¿Cómo hemos seleccionado a estos representantes fiscales?
Nuestra selección se basa en la acreditación DGFiP como criterio absoluto, complementada con la verificación de las especialidades, la experiencia y la calidad del servicio. Todos los profesionales listados han sido verificados según estos criterios antes de ser incluidos en nuestro directorio.
- Acreditación DGFiP verificada y al día
- Especialidad que corresponde al perfil del cliente (IVA, inmobiliario, e-commerce…)
- Experiencia significativa en representación fiscal
- Capacidad de respuesta y atención al cliente de calidad
¿Para qué situación elegir un representante fiscal?
Estas 10 preguntas van dirigidas a cualquier no residente o empresa extranjera con obligaciones fiscales en Francia, ya sea de IVA, plusvalía inmobiliaria o e-commerce. Adapte las preguntas a su perfil:
- Empresa no comunitaria sujeta al IVA francés
- No residente que vende un inmueble en Francia
- Vendedor de e-commerce o marketplace con almacenamiento en Francia
Las 10 preguntas esenciales que hacer
Pregunta 1 — ¿Está acreditado por la DGFiP?
Es la pregunta fundamental, innegociable. Pida ver el certificado de acreditación o el número de acreditación que podrá verificar ante el SIE competente. Un representante fiscal serio le comunicará esta información sin dudarlo.
Pregunta 2 — ¿Cuál es su especialidad principal?
No todos los representantes fiscales están especializados en todos los ámbitos. Algunos destacan en IVA de e-commerce pero tienen poca experiencia en plusvalías inmobiliarias, y viceversa. Asegúrese de que su expediente corresponde al núcleo del negocio del profesional.
Pregunta 3 — ¿Tiene clientes con una situación similar a la mía?
Las referencias de clientes (anonimizadas) son un buen indicador. Un representante fiscal acostumbrado a gestionar expedientes como el suyo — mismo país de origen, mismo tipo de operación — será más eficiente y cometerá menos errores.
Pregunta 4 — ¿Cuáles son sus honorarios y cómo se calculan?
Las tarifas varían según la complejidad del expediente, el volumen de declaraciones de IVA a gestionar y los servicios incluidos. Solicite un presupuesto detallado. Desconfíe de tarifas anormalmente bajas que podrían esconder gastos adicionales no mencionados.
Pregunta 5 — ¿Qué obligaciones cubre exactamente en su mandato?
El mandato de representación fiscal debe precisar su alcance: IVA únicamente, plusvalías, rentas inmobiliarias... Asegúrese de que todas sus obligaciones fiscales francesas están cubiertas, o de que dispone de otro profesional para las obligaciones no cubiertas.

§ **Contenido de registros**:
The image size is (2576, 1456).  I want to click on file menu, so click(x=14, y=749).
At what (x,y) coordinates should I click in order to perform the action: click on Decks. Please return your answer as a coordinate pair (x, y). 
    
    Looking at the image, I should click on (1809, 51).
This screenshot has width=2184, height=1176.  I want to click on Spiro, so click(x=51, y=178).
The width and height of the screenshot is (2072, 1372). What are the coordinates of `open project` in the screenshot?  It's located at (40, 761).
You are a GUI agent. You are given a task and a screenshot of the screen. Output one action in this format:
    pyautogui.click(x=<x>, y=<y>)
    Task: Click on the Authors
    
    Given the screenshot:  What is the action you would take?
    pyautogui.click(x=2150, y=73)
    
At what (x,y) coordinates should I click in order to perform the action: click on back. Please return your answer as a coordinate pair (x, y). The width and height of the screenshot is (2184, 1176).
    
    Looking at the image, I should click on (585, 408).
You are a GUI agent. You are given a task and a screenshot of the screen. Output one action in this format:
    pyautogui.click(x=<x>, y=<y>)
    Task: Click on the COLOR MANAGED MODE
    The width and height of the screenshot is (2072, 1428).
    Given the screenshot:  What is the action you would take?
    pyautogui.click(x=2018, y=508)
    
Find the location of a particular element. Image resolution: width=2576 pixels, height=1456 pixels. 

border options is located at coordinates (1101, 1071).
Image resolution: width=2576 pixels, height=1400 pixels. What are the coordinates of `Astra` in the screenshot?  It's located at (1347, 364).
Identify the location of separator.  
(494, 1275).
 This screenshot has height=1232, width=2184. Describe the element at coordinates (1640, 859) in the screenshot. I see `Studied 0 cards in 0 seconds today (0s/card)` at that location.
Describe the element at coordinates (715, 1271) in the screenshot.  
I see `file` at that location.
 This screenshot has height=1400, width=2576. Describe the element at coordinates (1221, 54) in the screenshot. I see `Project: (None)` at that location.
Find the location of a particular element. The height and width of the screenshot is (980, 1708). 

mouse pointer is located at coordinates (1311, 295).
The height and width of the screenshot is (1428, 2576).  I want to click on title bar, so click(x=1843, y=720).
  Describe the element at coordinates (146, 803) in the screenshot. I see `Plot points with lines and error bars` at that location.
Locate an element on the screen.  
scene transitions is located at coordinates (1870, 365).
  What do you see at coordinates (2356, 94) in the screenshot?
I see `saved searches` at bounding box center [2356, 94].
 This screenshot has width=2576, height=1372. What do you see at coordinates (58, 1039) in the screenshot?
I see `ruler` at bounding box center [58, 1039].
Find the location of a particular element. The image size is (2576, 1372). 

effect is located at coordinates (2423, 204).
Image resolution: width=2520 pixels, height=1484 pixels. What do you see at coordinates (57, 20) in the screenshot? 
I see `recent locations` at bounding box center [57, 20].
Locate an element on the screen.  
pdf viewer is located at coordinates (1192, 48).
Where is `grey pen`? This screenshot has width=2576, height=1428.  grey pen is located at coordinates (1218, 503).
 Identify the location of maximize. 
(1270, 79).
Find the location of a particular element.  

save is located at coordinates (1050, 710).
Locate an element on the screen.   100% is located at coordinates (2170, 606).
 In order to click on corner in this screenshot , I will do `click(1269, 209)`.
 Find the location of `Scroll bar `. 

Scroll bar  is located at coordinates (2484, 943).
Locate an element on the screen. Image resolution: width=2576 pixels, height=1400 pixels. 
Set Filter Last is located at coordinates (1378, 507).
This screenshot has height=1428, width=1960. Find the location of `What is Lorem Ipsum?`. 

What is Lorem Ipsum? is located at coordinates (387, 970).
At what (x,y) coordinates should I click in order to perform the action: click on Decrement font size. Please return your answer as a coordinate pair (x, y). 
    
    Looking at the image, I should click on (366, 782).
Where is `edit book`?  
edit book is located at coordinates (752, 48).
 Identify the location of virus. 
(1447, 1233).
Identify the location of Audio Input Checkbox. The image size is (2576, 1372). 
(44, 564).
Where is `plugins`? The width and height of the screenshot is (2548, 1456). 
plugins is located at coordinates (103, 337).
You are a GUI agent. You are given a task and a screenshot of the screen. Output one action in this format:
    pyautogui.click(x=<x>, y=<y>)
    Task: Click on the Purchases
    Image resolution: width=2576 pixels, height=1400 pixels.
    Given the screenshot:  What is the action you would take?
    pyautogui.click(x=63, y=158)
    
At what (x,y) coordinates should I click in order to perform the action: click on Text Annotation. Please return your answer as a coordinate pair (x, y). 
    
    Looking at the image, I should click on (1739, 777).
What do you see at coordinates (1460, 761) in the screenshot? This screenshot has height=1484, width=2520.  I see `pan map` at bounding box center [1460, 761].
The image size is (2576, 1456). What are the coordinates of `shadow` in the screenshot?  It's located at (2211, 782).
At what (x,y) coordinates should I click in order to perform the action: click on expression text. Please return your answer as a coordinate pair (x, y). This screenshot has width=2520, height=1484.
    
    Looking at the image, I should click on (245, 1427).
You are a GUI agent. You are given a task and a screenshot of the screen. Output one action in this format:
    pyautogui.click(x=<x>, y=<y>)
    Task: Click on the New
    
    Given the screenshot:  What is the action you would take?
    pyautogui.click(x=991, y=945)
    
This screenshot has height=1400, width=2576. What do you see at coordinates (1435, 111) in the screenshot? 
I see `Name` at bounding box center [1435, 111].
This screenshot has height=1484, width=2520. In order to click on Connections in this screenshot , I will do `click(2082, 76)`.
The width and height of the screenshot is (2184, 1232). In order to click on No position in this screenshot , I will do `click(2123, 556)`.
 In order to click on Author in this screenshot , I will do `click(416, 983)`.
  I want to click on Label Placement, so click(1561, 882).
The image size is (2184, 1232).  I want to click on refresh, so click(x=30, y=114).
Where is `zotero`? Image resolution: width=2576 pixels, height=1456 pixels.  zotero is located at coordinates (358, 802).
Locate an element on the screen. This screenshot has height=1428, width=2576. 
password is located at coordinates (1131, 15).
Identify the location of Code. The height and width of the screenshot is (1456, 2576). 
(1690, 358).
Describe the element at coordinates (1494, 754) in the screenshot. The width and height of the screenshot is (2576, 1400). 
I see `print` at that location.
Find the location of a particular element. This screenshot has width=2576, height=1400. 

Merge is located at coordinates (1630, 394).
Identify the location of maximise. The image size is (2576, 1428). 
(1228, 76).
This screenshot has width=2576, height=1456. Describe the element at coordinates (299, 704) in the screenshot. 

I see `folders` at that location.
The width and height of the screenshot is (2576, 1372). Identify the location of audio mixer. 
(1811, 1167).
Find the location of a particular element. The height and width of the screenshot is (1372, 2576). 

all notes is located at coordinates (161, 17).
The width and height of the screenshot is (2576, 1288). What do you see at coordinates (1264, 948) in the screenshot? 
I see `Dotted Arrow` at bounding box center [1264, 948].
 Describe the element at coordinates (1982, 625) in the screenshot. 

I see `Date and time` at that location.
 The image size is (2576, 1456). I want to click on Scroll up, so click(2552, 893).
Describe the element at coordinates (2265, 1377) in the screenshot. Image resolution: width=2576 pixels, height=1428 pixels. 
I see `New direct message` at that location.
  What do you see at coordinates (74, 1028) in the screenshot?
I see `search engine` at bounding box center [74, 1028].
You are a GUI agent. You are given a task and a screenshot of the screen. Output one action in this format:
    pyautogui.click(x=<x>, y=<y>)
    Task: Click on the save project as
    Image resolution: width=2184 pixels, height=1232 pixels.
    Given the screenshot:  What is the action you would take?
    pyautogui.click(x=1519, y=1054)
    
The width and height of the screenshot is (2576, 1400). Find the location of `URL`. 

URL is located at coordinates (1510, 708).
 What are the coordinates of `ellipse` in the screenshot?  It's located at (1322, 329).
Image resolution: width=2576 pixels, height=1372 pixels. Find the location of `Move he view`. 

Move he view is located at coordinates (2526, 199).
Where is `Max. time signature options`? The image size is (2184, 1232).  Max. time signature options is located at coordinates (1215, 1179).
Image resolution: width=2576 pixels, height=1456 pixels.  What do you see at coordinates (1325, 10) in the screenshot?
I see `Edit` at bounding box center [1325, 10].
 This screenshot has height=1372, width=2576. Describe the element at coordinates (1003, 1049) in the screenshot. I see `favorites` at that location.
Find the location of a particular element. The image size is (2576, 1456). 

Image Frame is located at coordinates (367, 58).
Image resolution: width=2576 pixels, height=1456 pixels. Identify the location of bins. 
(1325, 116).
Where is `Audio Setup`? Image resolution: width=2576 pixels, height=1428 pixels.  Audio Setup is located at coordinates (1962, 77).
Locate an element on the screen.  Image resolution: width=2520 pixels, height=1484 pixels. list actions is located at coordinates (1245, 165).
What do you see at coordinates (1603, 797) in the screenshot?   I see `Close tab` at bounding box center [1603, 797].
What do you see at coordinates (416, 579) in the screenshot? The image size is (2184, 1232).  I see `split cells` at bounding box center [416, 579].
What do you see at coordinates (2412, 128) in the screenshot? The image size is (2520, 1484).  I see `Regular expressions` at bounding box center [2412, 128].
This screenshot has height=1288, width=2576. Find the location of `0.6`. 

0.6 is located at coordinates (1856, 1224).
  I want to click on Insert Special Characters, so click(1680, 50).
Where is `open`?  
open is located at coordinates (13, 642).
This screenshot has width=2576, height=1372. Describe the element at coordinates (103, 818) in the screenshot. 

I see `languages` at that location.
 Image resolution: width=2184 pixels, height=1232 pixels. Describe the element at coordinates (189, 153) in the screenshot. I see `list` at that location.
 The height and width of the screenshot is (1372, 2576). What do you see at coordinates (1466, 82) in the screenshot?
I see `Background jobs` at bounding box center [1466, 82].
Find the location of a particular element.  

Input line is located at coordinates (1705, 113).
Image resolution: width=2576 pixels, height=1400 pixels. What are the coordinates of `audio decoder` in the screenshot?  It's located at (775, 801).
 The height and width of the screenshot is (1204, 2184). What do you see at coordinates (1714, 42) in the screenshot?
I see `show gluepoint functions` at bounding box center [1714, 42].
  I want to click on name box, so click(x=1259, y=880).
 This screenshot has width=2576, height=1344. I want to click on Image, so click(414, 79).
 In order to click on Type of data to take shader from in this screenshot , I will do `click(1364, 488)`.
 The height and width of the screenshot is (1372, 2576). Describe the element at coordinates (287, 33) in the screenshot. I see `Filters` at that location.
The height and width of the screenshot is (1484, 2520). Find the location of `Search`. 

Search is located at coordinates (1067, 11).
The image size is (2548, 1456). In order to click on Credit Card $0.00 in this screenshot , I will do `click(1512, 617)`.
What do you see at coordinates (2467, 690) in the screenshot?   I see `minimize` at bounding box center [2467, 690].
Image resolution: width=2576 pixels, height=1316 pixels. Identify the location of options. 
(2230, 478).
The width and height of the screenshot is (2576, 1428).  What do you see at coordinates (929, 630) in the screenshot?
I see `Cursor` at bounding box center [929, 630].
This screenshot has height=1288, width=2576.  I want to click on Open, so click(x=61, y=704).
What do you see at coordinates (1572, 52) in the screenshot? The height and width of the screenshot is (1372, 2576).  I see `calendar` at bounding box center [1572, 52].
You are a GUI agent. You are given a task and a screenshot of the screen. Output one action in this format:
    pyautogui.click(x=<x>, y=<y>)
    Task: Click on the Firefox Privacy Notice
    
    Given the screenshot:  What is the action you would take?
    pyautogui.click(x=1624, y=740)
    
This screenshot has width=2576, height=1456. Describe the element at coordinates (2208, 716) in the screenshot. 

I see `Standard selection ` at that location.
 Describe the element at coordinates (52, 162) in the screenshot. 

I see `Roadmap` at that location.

§ **Actividades**:
- 1) Responda estas preguntas sobre el texto de los representantes fiscales:
(a) ¿Qué criterio se considera absoluto en la selección de los representantes fiscales?
(b) ¿Ante qué organismo se puede verificar el número de acreditación?
(c) ¿De qué tarifas aconseja desconfiar el texto?
- 2) Escriba la continuación del texto sobre la elección de un representante fiscal en Francia a partir de su última frase.

§ **Respuestas por tarea**:
- 1)
(a) La acreditación DGFiP.
(b) Ante el SIE competente.
(c) De las tarifas anormalmente bajas, que podrían esconder gastos adicionales no mencionados.

- 2)
Pregunta 6 — ¿Quién será mi interlocutor cotidiano?
En los despachos importantes, su expediente puede ser gestionado por un colaborador junior. Pida conocer a su interlocutor directo, su formación y su experiencia. La calidad de la comunicación es determinante para evitar errores y retrasos.
Pregunta 7 — ¿Cuáles son sus plazos de intervención para las urgencias?
Algunas situaciones fiscales son urgentes: una fecha de firma ante el notario que se acerca, un requerimiento de la DGFiP, un control fiscal en curso. Su representante fiscal debe poder gestionar estas urgencias en plazos compatibles con su calendario.
Pregunta 8 — ¿Cómo gestiona la comunicación con la DGFiP?
Pregunte cómo le informarán de los escritos recibidos de la administración, de los posibles requerimientos o controles. Un buen representante fiscal le transmite copia de los intercambios con la DGFiP y le mantiene informado del avance de su expediente de manera proactiva.
Pregunta 9 — ¿Cuál es su procedimiento en caso de control fiscal?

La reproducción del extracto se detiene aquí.